● **INSTRUCTIONS TO FOLLOW**: For each entry below, copy the text exactly and leave out any picture.
EXTRACTED INFORMATION: Begin
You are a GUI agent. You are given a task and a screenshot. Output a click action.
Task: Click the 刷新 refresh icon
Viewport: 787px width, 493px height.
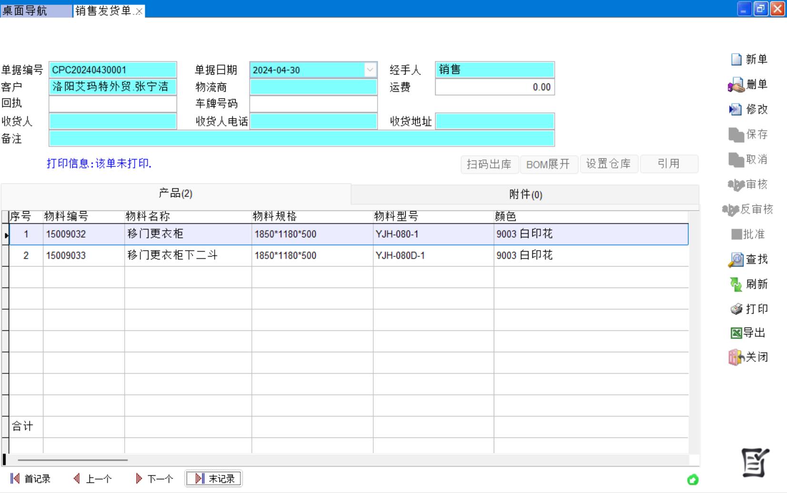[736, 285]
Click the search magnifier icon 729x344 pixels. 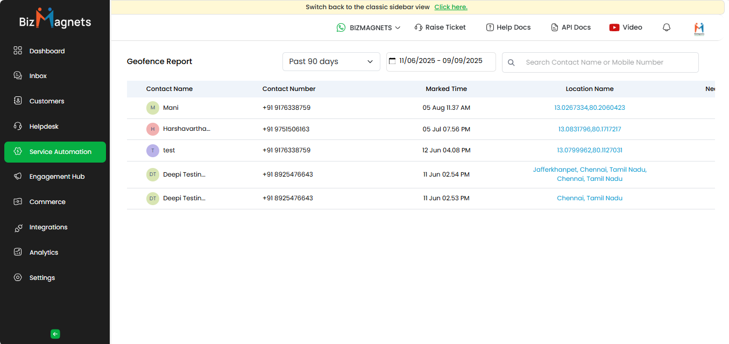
EXTRACTED INFORMATION: End
● **RESULT OF THIS EXERCISE**:
You are a GUI agent. You are given a task and a screenshot. Output a click action.
Task: Click the 刷新 refresh icon
Viewport: 787px width, 493px height.
[736, 285]
Click the search magnifier icon 729x344 pixels. 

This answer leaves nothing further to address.